A high end taxi ride (Solo Cab Co) was $15 to places near the Royal Grand to $25 when they had to take me across the bridge to the charter fishing place on the road to the old Hotel Africa. I never had to take the local taxi, which was only a few dollars or less from what I remember.I bought Sara two gifts. The first the bigger size wicker chair hand made in the country to take home as one of my checked bags for $2.75 without bargaining, along the roadside between Klay and Monrovia. I gave him a $5 cause that’s too much work for $2.75. I also bought her a pair of earrings for $5,00 at the Royal Grand Hotel. She bought me a 20’ Hewes craft for my birthday that I have to pick up Monday morning off the ferry from friends of ours that moved to LaConner. So we’ll call it even.
Lots of imported grapes and apples now from South Africa, but don’t know the prices. Also a lot of local cucumbers sold at roadside stands. Rice was $1.50 per kg for a farmer, but not sure what it cost to buy in the market. Only got country rice my last day in Monrovia.

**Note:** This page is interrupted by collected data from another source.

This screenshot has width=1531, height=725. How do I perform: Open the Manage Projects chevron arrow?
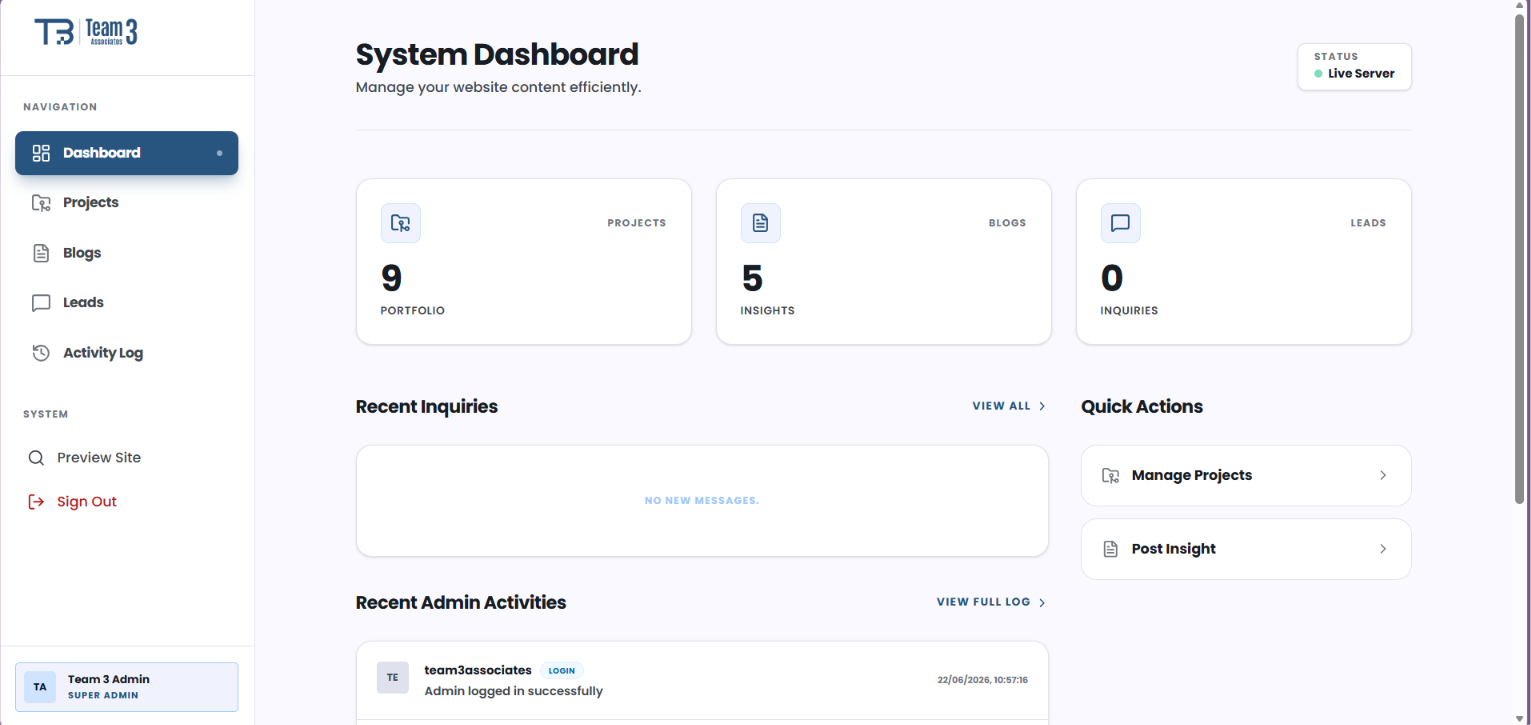pos(1383,475)

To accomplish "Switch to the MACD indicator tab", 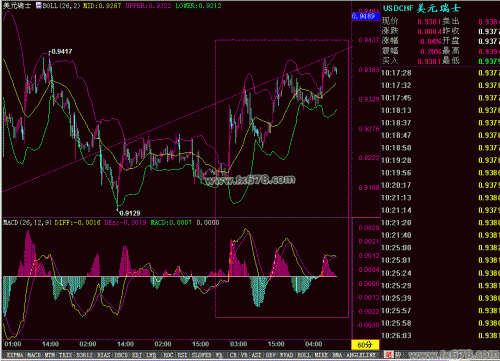I will click(x=34, y=355).
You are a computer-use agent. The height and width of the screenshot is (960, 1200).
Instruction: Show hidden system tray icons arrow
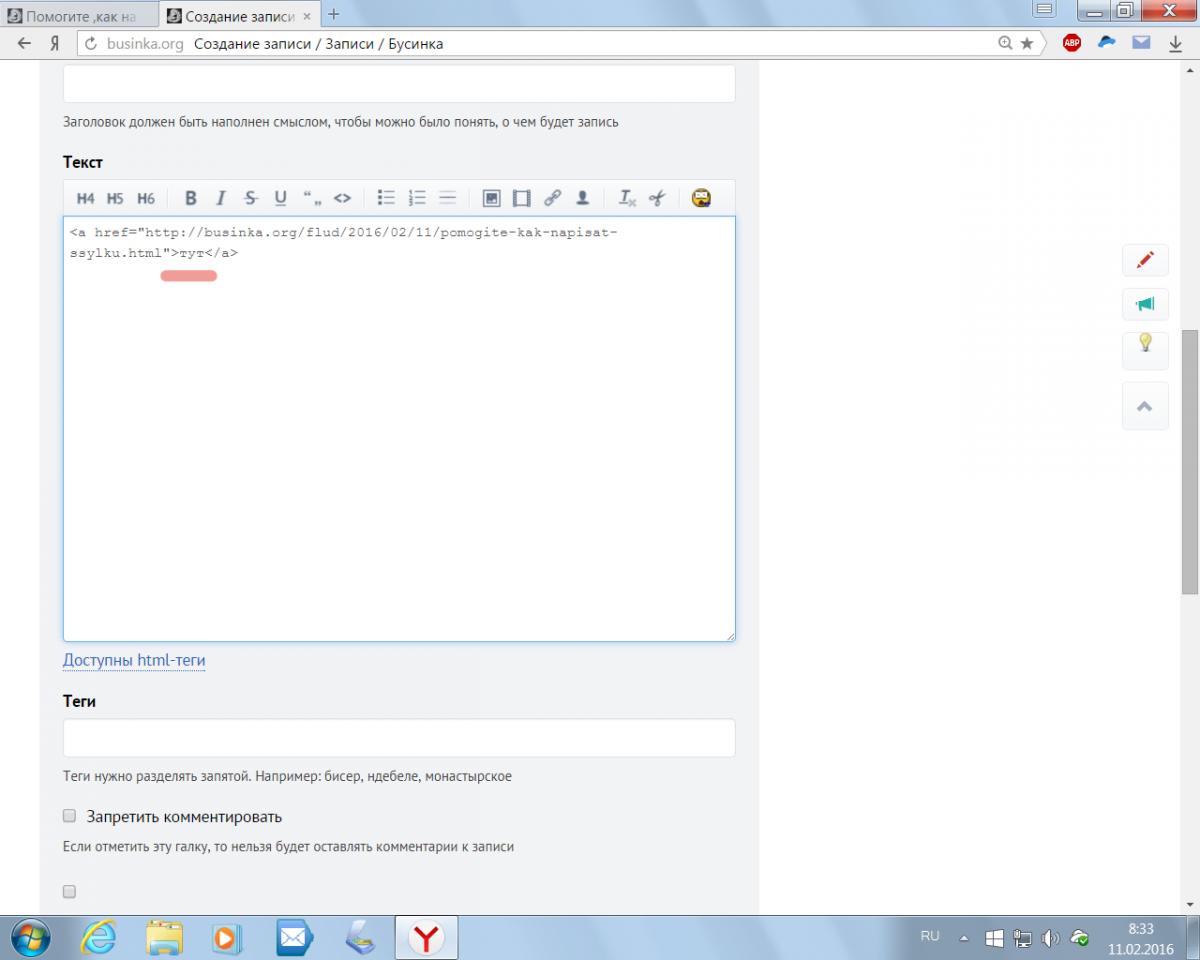point(964,938)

Everywhere else was white rice. The fishing charter I went on was with Captain Flash at Extreme Liberia Charters – $200/day, and that includes everything to drink and eat, starting with coffee when you arrive to home made sandwiches, water, beer, hard cider, pop, munchies – they even brought cold Lebanese style pizza. We were out all day and I had the feeling whether I and the other paying client went or not, the captain and his friend deckhand would have been out there fishing as they loved it Both of them are in construction/real estate for their real jobs and just do the chartering on the weekends, although Flash said when the tuna are in, everyday is a fishing day. The $400 they got from us barely covered the fuel and food/drink. They have quality gear – we fished 8 rods with out riggers and all topwater teasers (I think that’s what they’re called ) with artificial bait behind the teaser. We got in a pod of about 100 spinner type dolphins. They also see killer, humpback and pilot whales. They also have a restaurant that is open on Sunday, at least and I think you can get your catch cooked there. Flash let us take some of the sailfish, which I gave to my host Patrick and driver Tamba, but I didn’t get a report yet on what they thought of it. The road to Gbarnga was perfect. North to Senaquellie was the red laterite clay crap, as is the road to Voinjama from what I heard. The road to Tubmanburg was paved but lots of pot holes.
The trip home started with the flight late by 5 or 6 hours out of Monrovia. Luckily the flight from Brussels to Chicago was delayed about 20 min, and I just made that flight. Then Chicago to Seattle delayed another 2.5 hours but with all the delays, I got home to pouring rain on top of a foot of snow in Juneau. Lovely.
Have to pick up the boat off the ferry this morning and see if I can squeeze in a day of work before I crash from jet lag again.